# MATERIAL start

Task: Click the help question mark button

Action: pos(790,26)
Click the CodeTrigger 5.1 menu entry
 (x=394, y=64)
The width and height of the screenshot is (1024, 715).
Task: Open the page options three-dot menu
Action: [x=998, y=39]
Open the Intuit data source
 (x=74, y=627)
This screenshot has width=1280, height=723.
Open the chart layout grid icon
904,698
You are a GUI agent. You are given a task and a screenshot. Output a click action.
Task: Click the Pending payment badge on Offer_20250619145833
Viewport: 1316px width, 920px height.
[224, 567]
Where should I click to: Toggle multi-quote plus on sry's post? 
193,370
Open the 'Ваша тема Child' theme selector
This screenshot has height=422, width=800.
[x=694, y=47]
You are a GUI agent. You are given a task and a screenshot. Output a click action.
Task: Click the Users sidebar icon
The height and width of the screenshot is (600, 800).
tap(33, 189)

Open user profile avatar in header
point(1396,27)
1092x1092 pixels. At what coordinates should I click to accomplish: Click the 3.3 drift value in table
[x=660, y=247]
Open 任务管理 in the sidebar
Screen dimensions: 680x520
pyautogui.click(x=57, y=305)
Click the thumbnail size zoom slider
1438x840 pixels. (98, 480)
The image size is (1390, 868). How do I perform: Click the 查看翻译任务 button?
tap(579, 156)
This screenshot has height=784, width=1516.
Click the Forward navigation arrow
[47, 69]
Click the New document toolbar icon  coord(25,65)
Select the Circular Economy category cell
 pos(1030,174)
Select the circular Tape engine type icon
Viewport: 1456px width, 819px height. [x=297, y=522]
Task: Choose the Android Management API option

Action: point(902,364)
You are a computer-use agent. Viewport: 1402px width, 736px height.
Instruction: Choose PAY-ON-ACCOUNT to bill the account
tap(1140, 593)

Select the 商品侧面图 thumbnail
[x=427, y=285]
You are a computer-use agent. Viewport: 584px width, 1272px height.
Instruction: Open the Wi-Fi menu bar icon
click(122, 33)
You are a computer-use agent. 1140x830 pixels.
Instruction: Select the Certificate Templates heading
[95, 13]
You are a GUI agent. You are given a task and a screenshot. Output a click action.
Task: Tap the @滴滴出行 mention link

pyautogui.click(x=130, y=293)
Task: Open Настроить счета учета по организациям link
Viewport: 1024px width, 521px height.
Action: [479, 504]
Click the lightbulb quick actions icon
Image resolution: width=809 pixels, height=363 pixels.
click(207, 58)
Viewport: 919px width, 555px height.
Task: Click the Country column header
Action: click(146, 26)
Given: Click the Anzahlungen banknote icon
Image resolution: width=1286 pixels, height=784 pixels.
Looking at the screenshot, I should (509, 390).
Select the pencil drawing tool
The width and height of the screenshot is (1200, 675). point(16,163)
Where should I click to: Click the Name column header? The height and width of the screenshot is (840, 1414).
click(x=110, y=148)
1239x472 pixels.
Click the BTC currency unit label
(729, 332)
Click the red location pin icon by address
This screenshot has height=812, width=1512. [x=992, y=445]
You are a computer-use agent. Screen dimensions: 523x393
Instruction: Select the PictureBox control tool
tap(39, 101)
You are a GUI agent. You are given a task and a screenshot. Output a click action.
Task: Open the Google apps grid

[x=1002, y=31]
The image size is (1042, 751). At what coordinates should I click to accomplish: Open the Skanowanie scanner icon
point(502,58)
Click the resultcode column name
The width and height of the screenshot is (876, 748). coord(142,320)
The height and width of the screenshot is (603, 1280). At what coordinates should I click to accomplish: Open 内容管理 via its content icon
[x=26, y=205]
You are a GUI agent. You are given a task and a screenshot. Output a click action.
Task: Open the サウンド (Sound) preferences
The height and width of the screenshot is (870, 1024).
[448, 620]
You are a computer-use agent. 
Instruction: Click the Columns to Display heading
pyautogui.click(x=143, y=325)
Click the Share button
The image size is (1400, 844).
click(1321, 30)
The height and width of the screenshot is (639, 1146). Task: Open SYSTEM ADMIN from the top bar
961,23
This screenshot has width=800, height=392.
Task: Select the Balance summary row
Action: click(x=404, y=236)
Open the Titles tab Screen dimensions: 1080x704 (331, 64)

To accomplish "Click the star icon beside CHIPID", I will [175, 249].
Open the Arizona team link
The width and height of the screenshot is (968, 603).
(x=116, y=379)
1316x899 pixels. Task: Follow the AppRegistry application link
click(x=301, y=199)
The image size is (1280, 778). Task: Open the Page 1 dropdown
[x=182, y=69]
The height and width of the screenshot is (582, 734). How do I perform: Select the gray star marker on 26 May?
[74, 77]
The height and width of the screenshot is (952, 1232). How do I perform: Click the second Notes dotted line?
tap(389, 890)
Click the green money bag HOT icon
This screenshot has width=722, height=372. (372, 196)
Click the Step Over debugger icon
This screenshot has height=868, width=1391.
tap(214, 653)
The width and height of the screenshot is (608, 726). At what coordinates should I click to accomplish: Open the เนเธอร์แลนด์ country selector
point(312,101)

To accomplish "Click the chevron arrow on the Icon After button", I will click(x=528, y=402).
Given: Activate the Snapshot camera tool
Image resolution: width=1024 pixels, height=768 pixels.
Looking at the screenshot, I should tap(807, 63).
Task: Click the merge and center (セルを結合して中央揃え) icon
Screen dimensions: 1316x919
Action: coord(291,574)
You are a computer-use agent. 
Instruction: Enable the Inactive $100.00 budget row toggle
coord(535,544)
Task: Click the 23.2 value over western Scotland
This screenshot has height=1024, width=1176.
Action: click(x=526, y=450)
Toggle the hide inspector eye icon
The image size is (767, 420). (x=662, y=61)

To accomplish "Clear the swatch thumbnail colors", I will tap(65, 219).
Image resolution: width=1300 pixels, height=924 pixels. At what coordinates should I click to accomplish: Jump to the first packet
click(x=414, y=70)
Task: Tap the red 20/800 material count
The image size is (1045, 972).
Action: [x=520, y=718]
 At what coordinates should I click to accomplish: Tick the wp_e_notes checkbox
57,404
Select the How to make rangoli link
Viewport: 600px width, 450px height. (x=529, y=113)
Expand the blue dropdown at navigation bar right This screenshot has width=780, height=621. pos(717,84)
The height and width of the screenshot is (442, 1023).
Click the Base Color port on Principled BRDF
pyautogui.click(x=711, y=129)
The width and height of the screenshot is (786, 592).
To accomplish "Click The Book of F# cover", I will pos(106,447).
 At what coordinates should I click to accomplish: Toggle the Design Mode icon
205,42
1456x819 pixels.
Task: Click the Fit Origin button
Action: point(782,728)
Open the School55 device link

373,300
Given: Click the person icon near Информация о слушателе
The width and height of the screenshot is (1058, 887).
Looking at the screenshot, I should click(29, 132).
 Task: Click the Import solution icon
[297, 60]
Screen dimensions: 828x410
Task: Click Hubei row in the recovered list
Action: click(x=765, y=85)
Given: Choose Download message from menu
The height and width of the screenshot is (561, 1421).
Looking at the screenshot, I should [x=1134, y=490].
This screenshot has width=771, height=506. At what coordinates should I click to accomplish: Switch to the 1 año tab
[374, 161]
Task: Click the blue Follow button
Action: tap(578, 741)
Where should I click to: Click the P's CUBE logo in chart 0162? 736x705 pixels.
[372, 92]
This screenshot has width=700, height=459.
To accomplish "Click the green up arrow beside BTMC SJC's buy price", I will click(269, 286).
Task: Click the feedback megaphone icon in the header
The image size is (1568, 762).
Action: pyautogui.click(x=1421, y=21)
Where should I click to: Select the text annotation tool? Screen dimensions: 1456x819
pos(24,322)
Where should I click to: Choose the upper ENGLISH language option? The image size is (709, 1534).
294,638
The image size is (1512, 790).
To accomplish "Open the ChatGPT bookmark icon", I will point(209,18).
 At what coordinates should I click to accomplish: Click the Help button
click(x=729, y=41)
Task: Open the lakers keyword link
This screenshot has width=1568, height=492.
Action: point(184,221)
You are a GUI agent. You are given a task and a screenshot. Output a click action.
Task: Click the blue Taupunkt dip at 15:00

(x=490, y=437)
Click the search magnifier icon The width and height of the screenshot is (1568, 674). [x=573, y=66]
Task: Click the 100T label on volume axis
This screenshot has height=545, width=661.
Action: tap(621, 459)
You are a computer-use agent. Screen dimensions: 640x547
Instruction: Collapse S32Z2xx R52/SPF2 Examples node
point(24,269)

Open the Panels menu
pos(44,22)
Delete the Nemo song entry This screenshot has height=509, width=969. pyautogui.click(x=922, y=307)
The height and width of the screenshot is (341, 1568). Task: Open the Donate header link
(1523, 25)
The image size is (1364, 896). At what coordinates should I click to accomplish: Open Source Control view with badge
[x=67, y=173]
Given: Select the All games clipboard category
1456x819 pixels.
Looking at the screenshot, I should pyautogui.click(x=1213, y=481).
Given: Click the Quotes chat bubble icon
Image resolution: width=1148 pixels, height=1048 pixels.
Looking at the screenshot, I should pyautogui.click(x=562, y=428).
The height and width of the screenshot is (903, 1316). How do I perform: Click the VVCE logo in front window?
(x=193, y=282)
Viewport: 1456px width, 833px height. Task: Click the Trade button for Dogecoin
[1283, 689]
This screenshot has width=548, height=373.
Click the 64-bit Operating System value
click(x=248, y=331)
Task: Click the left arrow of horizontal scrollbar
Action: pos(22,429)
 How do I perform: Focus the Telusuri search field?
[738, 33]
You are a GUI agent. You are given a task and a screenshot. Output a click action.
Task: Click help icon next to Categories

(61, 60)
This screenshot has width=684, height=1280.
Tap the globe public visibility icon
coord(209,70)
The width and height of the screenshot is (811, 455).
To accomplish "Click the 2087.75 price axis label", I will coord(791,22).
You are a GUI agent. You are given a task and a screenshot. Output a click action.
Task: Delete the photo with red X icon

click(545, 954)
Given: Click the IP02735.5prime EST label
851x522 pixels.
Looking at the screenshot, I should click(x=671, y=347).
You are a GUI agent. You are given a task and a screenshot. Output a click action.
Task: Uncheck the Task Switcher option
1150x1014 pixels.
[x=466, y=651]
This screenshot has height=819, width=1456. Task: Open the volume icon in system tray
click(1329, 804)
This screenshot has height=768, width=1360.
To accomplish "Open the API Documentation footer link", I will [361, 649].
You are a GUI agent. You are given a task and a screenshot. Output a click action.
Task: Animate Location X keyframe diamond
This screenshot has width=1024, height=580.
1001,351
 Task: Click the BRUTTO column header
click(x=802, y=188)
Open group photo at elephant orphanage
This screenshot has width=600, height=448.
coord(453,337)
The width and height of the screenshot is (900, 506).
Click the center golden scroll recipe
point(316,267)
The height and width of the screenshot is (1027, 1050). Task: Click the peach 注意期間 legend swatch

# MATERIAL end

**WRITTEN TASK**: Give every line from the start of the data through the line containing "click(122, 33)" as a JSON list of strings, one string per line, leaving out blank lines.

**SOLUTION FOR THIS EXERCISE**:
[
  "Task: Click the help question mark button",
  "Action: pos(790,26)",
  "Click the CodeTrigger 5.1 menu entry",
  " (x=394, y=64)",
  "The width and height of the screenshot is (1024, 715).",
  "Task: Open the page options three-dot menu",
  "Action: [x=998, y=39]",
  "Open the Intuit data source",
  " (x=74, y=627)",
  "This screenshot has width=1280, height=723.",
  "Open the chart layout grid icon",
  "904,698",
  "You are a GUI agent. You are given a task and a screenshot. Output a click action.",
  "Task: Click the Pending payment badge on Offer_20250619145833",
  "Viewport: 1316px width, 920px height.",
  "[224, 567]",
  "Where should I click to: Toggle multi-quote plus on sry's post? ",
  "193,370",
  "Open the 'Ваша тема Child' theme selector",
  "This screenshot has height=422, width=800.",
  "[x=694, y=47]",
  "You are a GUI agent. You are given a task and a screenshot. Output a click action.",
  "Task: Click the Users sidebar icon",
  "The height and width of the screenshot is (600, 800).",
  "tap(33, 189)",
  "Open user profile avatar in header",
  "point(1396,27)",
  "1092x1092 pixels. At what coordinates should I click to accomplish: Click the 3.3 drift value in table",
  "[x=660, y=247]",
  "Open 任务管理 in the sidebar",
  "Screen dimensions: 680x520",
  "pyautogui.click(x=57, y=305)",
  "Click the thumbnail size zoom slider",
  "1438x840 pixels. (98, 480)",
  "The image size is (1390, 868). How do I perform: Click the 查看翻译任务 button?",
  "tap(579, 156)",
  "This screenshot has height=784, width=1516.",
  "Click the Forward navigation arrow",
  "[47, 69]",
  "Click the New document toolbar icon  coord(25,65)",
  "Select the Circular Economy category cell",
  " pos(1030,174)",
  "Select the circular Tape engine type icon",
  "Viewport: 1456px width, 819px height. [x=297, y=522]",
  "Task: Choose the Android Management API option",
  "Action: point(902,364)",
  "You are a computer-use agent. Viewport: 1402px width, 736px height.",
  "Instruction: Choose PAY-ON-ACCOUNT to bill the account",
  "tap(1140, 593)",
  "Select the 商品侧面图 thumbnail",
  "[x=427, y=285]",
  "You are a computer-use agent. Viewport: 584px width, 1272px height.",
  "Instruction: Open the Wi-Fi menu bar icon",
  "click(122, 33)"
]